▶ **Directions for this task**: Restate all of the entries exactly. Any picture in them should be skipped.

──────── Data ────────

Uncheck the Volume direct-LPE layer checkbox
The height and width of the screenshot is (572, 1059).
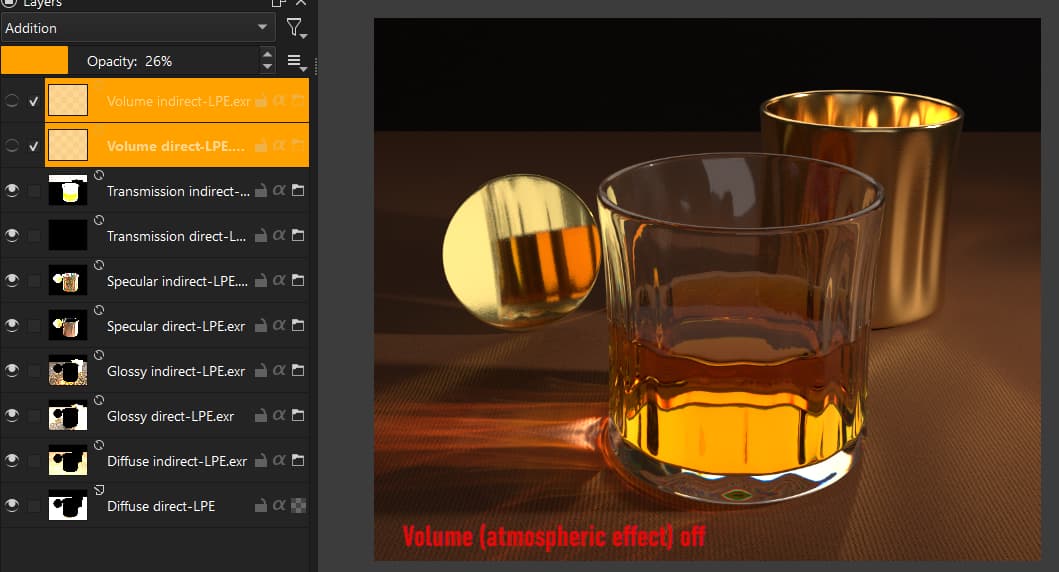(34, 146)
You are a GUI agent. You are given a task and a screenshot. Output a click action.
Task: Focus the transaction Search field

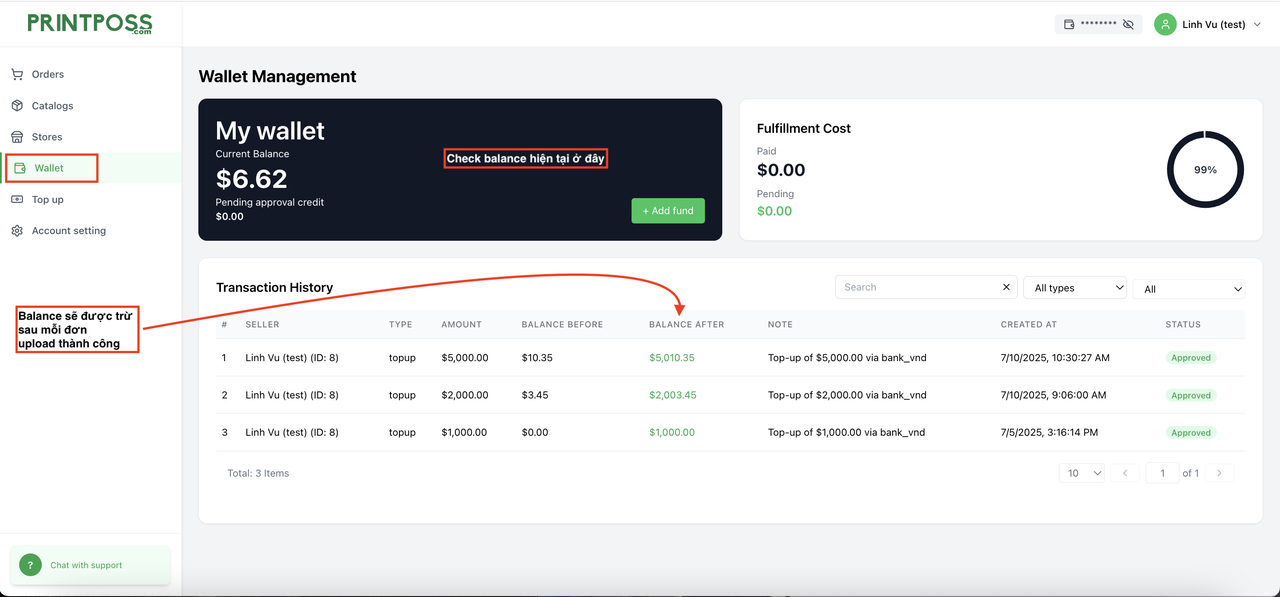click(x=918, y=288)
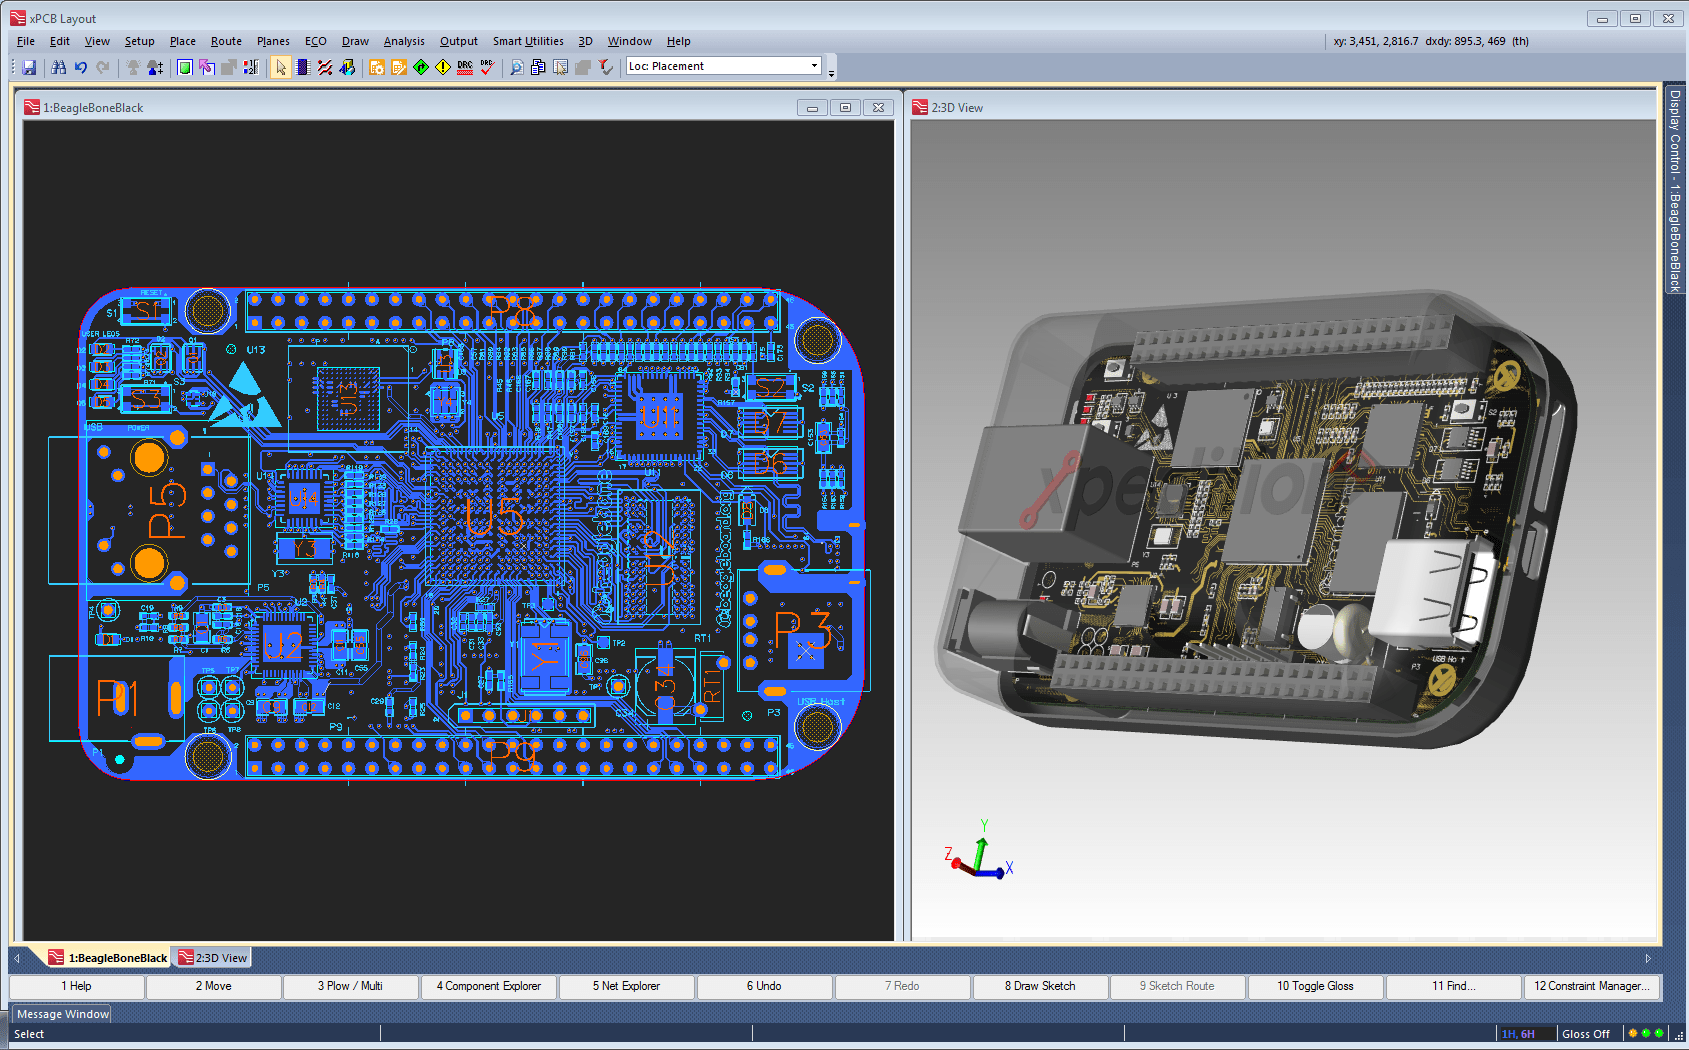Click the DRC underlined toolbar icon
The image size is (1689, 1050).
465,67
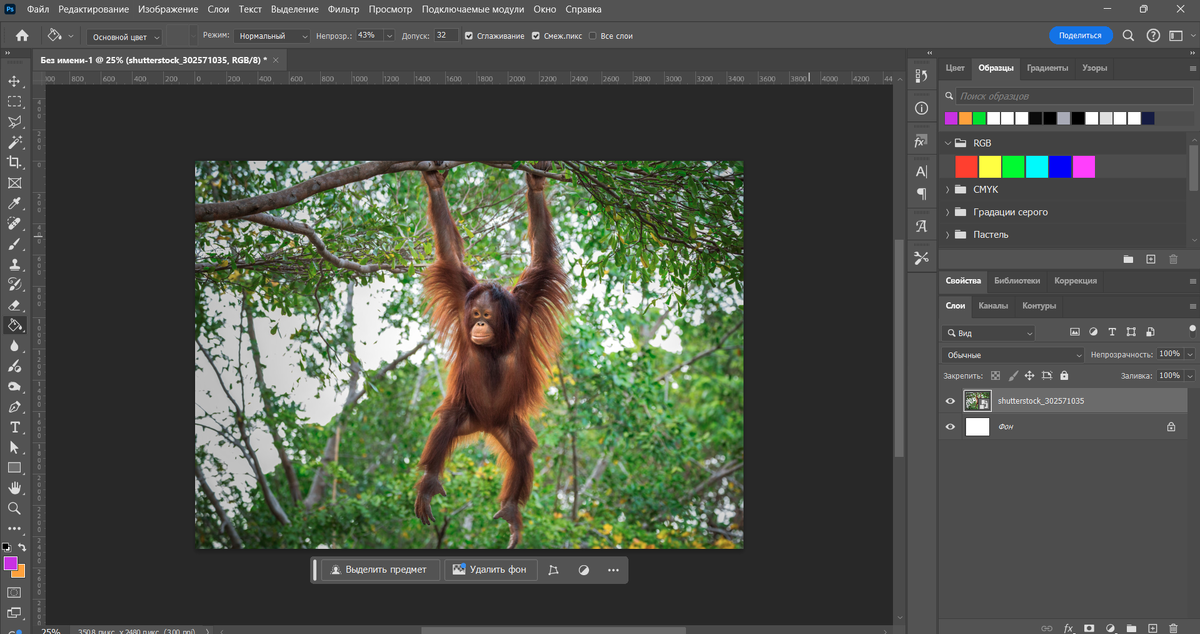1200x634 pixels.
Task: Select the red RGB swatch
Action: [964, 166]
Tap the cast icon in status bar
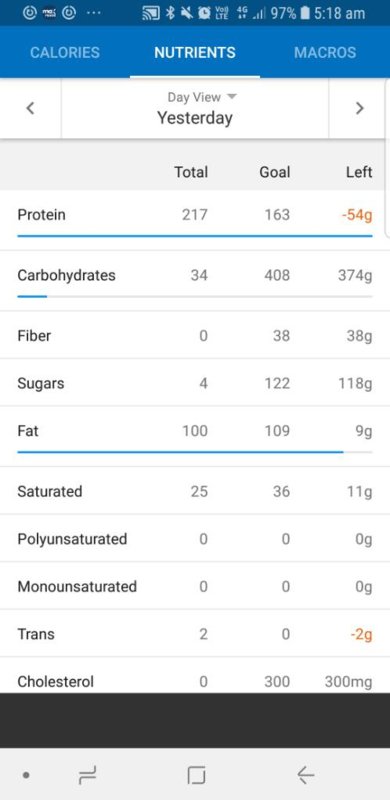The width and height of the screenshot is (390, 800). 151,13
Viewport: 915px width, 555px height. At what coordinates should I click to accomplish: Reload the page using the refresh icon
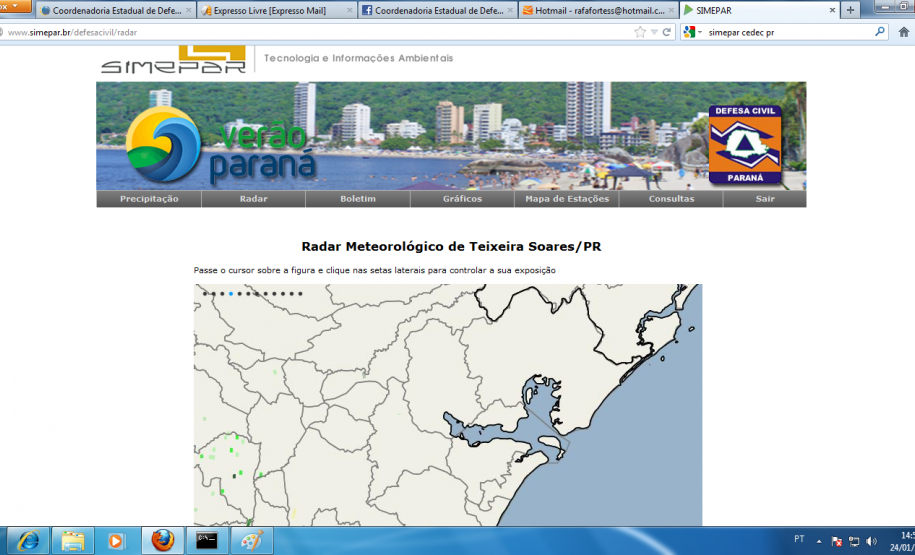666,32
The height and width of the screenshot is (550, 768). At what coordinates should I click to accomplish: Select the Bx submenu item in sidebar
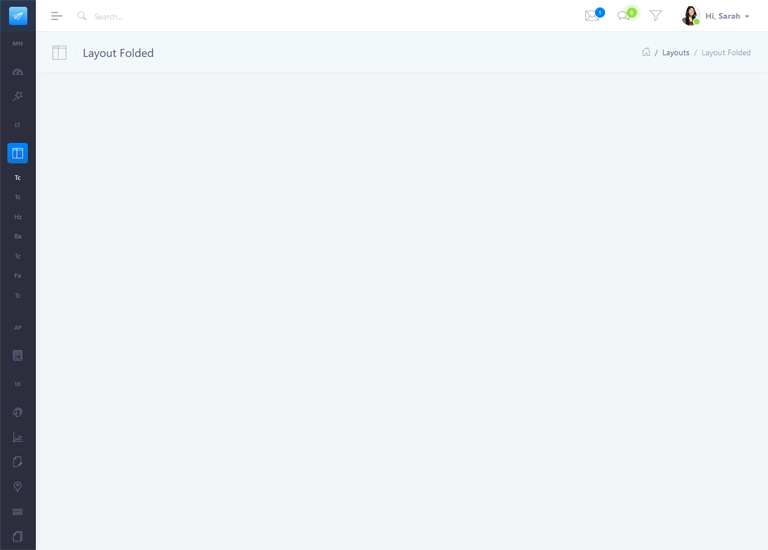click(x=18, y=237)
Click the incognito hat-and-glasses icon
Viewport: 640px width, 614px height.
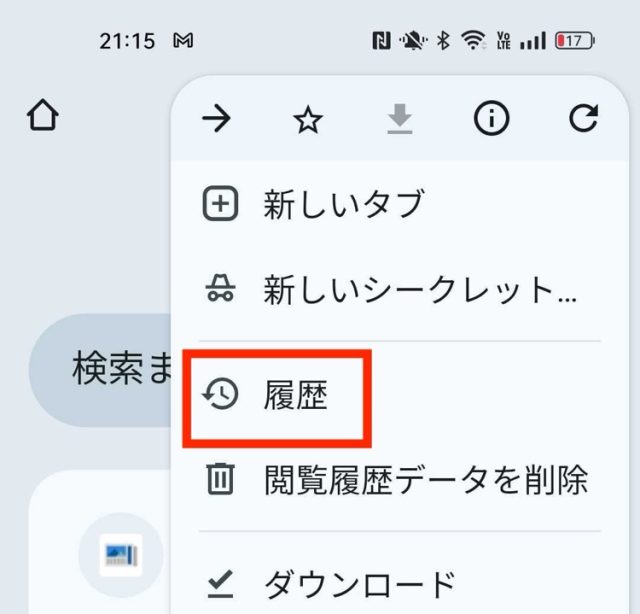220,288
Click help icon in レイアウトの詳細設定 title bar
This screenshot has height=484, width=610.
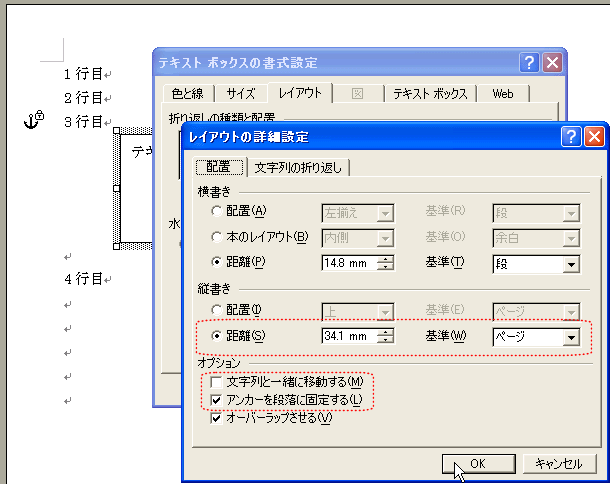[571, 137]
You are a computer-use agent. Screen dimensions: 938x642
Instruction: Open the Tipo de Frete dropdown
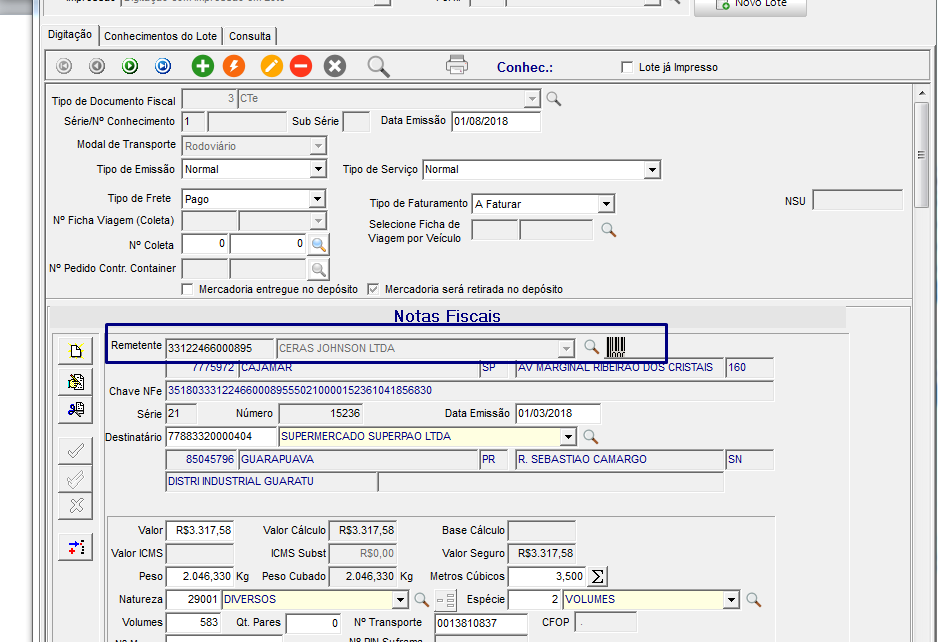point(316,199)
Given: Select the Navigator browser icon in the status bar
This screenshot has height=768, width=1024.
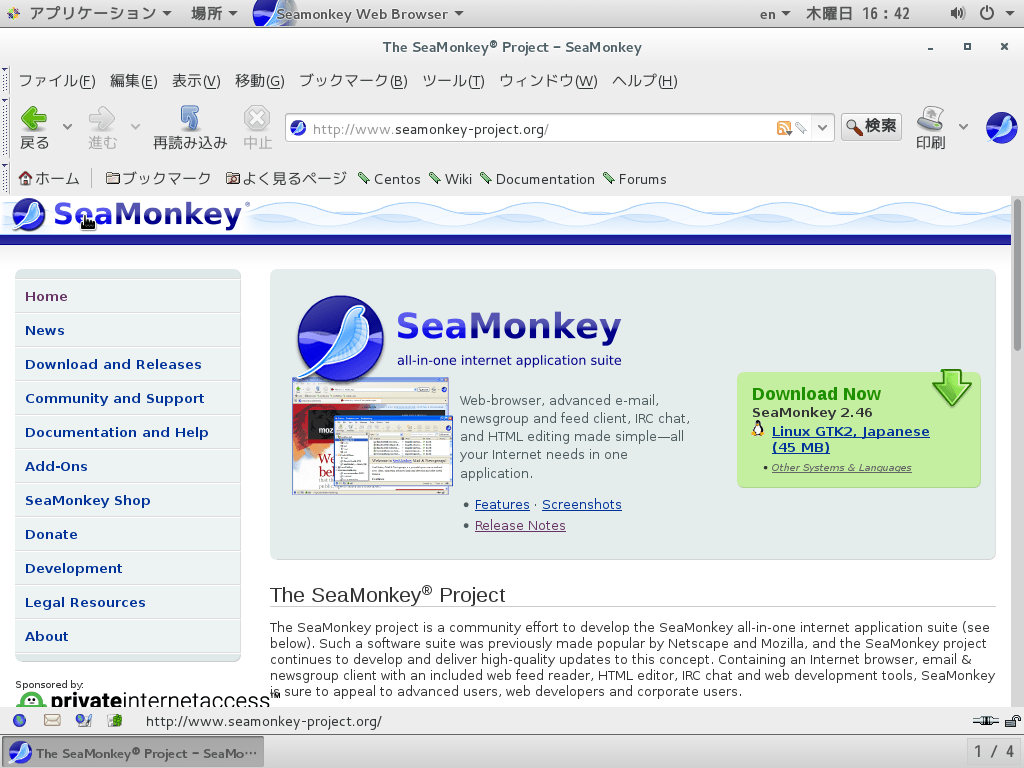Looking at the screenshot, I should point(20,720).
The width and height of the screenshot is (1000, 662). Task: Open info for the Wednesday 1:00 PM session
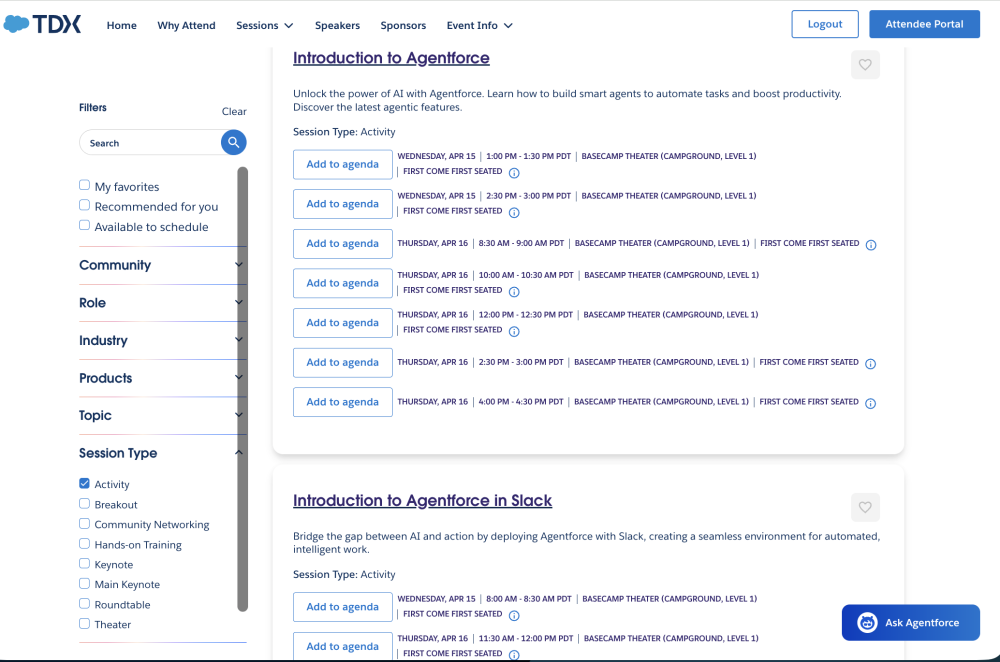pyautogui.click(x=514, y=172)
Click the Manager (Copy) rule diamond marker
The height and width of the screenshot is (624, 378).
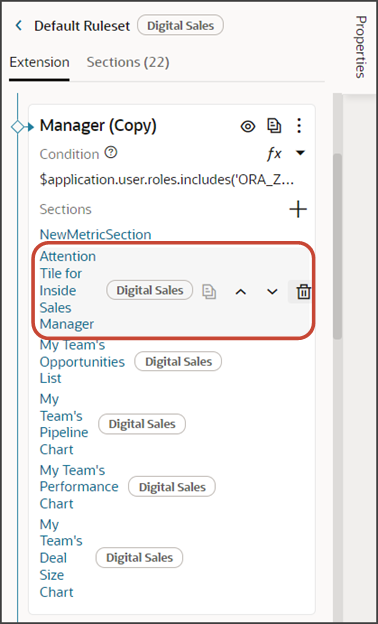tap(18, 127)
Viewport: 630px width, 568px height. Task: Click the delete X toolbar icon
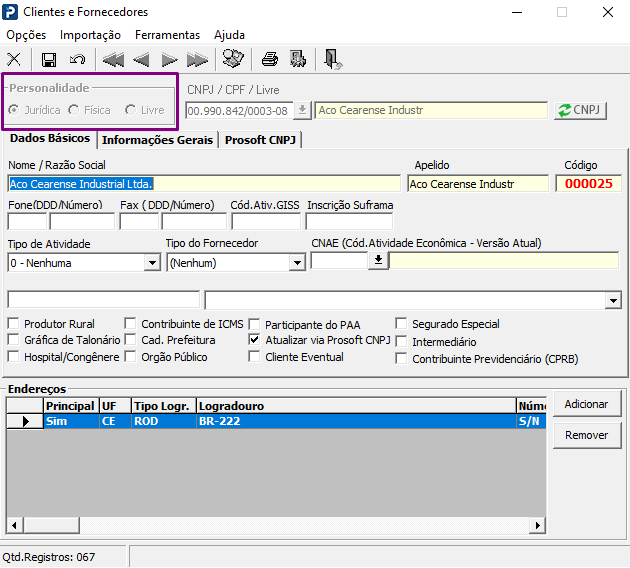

────────

▶ **Response**:
Uncheck the Volume direct-LPE layer checkbox
The height and width of the screenshot is (572, 1059).
(34, 146)
You are a GUI agent. You are given a task and a screenshot. Output a click action.
Task: Focus the transaction Search field

click(x=918, y=288)
Click the DRC underlined toolbar icon
The image size is (1689, 1050).
465,67
1200x634 pixels.
Task: Select the red RGB swatch
Action: [964, 166]
Tap the cast icon in status bar
The width and height of the screenshot is (390, 800). 151,13
Viewport: 915px width, 555px height. At what coordinates should I click to accomplish: Reload the page using the refresh icon
666,32
The height and width of the screenshot is (550, 768). At what coordinates should I click to accomplish: Select the Bx submenu item in sidebar
click(x=18, y=237)
Click the incognito hat-and-glasses icon
Viewport: 640px width, 614px height.
220,288
Click help icon in レイアウトの詳細設定 title bar
This screenshot has height=484, width=610.
[571, 137]
You are a computer-use agent. Screen dimensions: 938x642
Instruction: Open the Tipo de Frete dropdown
point(316,199)
Given: Select the Navigator browser icon in the status bar
This screenshot has height=768, width=1024.
Looking at the screenshot, I should point(20,720).
The width and height of the screenshot is (1000, 662). Task: Open info for the Wednesday 1:00 PM session
pyautogui.click(x=514, y=172)
Click the Manager (Copy) rule diamond marker
The height and width of the screenshot is (624, 378).
tap(18, 127)
Viewport: 630px width, 568px height. Task: Click the delete X toolbar icon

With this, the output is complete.